**RECORDS:**
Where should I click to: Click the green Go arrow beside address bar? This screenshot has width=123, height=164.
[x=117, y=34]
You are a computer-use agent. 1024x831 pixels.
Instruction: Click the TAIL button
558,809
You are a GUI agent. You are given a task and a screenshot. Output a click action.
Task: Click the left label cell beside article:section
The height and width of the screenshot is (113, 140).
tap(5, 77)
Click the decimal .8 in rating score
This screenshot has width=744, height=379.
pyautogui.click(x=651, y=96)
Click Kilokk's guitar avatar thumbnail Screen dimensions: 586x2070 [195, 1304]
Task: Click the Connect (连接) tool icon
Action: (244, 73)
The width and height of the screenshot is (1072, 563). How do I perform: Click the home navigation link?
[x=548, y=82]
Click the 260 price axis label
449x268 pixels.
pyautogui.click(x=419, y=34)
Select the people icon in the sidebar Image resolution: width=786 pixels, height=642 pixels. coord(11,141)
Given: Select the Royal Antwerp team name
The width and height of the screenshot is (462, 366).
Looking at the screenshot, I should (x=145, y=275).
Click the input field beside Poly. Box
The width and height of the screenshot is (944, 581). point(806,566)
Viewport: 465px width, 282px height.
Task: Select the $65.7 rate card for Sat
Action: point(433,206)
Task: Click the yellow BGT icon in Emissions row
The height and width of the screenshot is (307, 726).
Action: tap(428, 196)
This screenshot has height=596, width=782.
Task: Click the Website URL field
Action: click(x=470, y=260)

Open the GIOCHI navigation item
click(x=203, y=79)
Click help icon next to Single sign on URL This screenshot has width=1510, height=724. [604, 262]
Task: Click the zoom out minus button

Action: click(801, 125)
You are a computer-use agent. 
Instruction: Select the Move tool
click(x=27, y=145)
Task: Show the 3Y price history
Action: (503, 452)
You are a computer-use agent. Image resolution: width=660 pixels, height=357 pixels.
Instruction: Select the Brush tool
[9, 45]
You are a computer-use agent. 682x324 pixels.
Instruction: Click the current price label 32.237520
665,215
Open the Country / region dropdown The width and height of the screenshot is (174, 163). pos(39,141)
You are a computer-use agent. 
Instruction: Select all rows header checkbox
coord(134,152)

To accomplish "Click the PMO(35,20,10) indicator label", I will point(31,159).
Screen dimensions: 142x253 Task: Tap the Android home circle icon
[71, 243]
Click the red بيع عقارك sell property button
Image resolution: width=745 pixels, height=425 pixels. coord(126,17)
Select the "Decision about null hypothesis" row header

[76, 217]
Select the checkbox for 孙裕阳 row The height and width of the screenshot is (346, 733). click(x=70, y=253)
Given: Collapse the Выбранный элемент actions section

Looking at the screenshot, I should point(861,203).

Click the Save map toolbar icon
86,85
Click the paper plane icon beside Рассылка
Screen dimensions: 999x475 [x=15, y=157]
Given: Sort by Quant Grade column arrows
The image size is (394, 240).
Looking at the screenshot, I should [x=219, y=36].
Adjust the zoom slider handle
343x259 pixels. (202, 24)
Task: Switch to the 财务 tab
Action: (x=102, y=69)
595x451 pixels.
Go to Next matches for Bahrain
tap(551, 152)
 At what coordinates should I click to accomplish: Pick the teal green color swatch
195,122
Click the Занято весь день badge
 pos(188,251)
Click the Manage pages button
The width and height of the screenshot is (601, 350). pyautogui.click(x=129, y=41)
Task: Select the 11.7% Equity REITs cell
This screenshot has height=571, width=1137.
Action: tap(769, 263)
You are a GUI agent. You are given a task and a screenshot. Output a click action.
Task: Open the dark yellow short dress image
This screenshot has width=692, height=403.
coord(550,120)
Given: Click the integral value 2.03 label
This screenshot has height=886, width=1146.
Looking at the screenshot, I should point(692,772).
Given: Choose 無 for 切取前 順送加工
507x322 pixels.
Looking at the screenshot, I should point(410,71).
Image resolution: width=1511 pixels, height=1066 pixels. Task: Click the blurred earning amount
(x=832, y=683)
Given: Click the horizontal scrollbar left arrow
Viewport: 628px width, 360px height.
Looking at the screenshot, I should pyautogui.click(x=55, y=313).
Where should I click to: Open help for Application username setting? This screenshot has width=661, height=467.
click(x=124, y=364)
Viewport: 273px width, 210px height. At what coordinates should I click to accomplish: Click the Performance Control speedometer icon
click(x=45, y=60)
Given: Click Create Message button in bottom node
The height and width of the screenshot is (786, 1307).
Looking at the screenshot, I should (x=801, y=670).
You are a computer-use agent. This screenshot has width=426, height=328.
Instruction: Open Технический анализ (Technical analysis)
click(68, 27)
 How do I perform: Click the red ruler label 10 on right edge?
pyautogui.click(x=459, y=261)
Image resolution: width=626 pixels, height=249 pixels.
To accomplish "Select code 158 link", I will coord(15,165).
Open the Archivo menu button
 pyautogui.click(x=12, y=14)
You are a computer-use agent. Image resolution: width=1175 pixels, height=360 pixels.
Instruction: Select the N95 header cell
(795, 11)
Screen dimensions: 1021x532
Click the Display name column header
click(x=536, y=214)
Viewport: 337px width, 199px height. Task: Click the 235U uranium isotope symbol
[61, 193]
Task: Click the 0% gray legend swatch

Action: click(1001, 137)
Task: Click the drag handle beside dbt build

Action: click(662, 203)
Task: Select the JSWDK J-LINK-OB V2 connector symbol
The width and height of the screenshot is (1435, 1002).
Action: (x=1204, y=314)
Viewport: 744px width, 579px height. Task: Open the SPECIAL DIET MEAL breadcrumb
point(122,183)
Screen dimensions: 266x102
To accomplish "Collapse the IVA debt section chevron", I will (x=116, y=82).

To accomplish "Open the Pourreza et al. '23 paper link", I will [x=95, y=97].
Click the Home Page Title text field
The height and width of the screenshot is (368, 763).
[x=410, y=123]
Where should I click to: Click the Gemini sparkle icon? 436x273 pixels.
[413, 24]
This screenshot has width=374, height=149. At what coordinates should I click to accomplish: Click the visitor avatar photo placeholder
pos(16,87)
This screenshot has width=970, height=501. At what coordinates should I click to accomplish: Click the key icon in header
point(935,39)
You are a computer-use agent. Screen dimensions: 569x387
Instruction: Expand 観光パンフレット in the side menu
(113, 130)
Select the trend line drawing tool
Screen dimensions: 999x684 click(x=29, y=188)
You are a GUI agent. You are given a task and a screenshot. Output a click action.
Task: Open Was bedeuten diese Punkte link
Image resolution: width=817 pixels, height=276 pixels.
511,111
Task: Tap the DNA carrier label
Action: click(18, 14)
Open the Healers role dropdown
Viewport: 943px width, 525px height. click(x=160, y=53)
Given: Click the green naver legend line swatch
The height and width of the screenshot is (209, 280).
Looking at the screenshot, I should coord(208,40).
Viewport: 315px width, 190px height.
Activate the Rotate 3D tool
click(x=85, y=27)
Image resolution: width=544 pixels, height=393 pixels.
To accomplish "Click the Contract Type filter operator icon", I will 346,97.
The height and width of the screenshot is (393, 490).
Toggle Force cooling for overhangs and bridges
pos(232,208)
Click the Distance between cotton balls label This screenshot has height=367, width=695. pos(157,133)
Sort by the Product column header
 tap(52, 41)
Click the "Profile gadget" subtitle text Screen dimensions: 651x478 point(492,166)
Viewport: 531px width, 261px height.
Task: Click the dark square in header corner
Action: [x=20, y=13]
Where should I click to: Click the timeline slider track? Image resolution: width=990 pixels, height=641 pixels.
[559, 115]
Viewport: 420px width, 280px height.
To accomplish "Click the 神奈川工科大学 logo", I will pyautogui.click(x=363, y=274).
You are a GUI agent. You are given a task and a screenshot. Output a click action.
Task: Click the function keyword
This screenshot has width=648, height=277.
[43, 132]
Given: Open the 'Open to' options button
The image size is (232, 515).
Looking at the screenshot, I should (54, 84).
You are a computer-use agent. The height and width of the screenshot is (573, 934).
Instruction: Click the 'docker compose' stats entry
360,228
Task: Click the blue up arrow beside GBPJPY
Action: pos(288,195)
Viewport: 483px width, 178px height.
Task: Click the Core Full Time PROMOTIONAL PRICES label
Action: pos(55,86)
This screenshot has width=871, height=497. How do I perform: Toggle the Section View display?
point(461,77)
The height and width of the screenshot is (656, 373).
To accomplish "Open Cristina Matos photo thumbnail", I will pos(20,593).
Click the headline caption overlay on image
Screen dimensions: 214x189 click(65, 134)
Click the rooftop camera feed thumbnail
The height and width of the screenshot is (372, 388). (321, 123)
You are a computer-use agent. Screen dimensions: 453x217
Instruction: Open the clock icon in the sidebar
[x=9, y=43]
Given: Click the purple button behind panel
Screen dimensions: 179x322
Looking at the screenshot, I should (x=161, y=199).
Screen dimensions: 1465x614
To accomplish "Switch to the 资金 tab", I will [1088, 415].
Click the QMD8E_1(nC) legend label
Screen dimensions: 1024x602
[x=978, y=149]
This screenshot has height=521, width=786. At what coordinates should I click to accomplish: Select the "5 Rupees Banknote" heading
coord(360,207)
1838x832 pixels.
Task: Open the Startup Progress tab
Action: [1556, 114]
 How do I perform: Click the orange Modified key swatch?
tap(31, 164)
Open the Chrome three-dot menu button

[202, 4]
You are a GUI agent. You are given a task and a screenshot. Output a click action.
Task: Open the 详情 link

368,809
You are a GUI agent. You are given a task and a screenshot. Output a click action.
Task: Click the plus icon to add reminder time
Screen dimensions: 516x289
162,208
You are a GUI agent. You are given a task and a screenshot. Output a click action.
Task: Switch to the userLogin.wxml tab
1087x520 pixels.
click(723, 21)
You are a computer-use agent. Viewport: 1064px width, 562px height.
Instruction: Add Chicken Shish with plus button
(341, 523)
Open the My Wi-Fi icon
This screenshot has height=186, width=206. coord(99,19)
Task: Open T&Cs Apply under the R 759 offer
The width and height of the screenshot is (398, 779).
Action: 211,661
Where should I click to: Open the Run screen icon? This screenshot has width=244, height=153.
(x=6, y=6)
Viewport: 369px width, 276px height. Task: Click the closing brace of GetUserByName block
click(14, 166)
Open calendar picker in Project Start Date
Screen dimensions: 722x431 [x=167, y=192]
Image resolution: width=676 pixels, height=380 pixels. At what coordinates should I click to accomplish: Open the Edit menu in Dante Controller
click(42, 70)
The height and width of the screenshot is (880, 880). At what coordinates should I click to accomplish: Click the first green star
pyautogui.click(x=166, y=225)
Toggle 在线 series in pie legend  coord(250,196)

**WHAT YOU WILL DO:**
Look above for the line holding "This screenshot has height=571, width=1137.". Print it and every line after it, exactly, through the line holding "Given: Click the integral value 2.03 label".

**RESPONSE:**
This screenshot has height=571, width=1137.
Action: tap(769, 263)
You are a GUI agent. You are given a task and a screenshot. Output a click action.
Task: Open the dark yellow short dress image
This screenshot has width=692, height=403.
coord(550,120)
Given: Click the integral value 2.03 label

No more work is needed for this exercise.